● **WHAT YOU NEED TO DO**: Set down, exactly and with nothing added, the lines running from the one that holds "Where should I" to the final line of the records. Pictures stay out of the copy.

>>

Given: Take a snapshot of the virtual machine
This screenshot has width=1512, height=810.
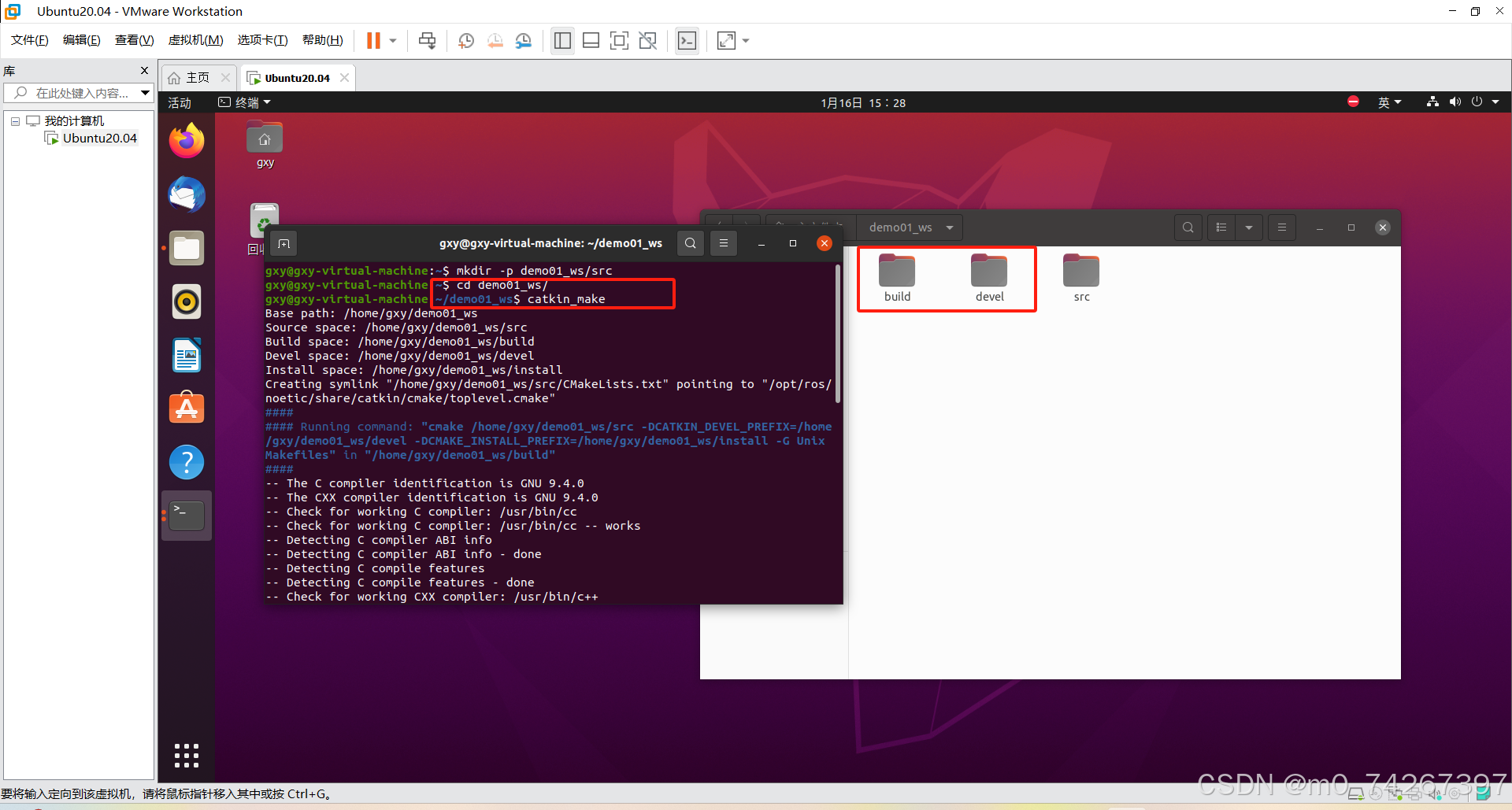Looking at the screenshot, I should point(465,40).
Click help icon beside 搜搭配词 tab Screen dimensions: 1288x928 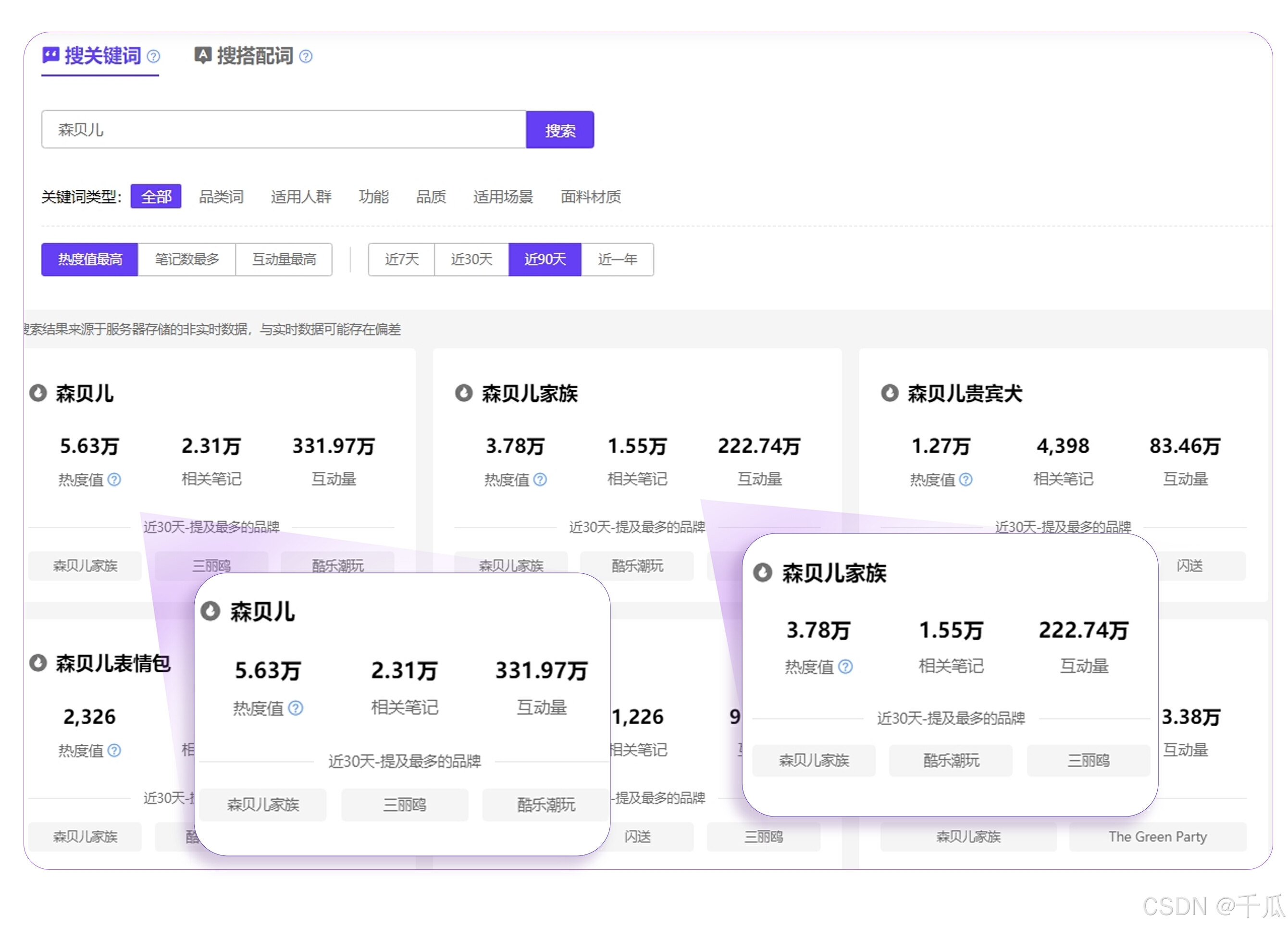coord(306,57)
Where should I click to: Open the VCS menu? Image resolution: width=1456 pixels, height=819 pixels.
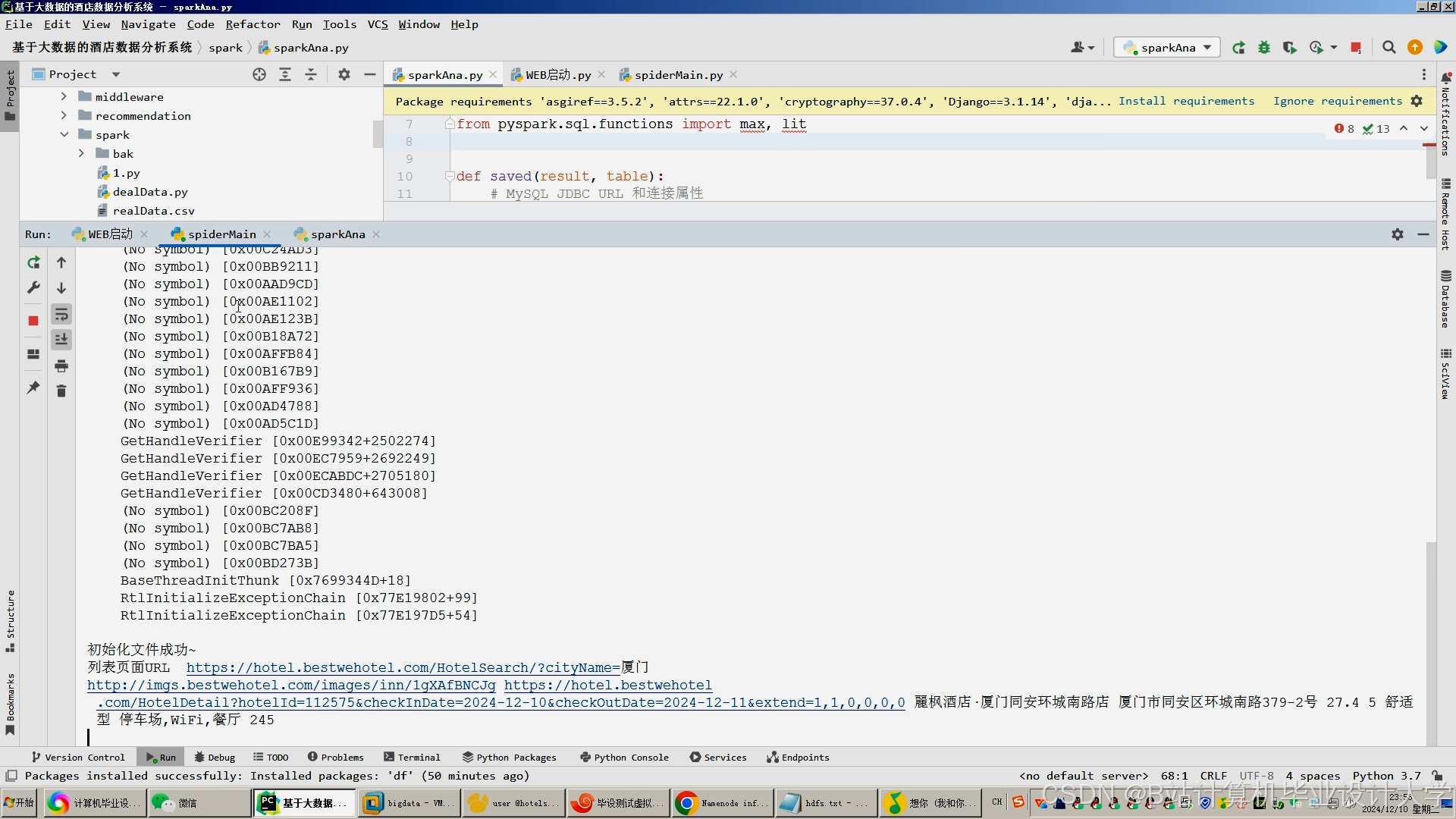pos(377,24)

<<

● **RESULT OF THIS EXERCISE**:
Where should I click to: Open the VCS menu? Image resolution: width=1456 pixels, height=819 pixels.
pos(377,24)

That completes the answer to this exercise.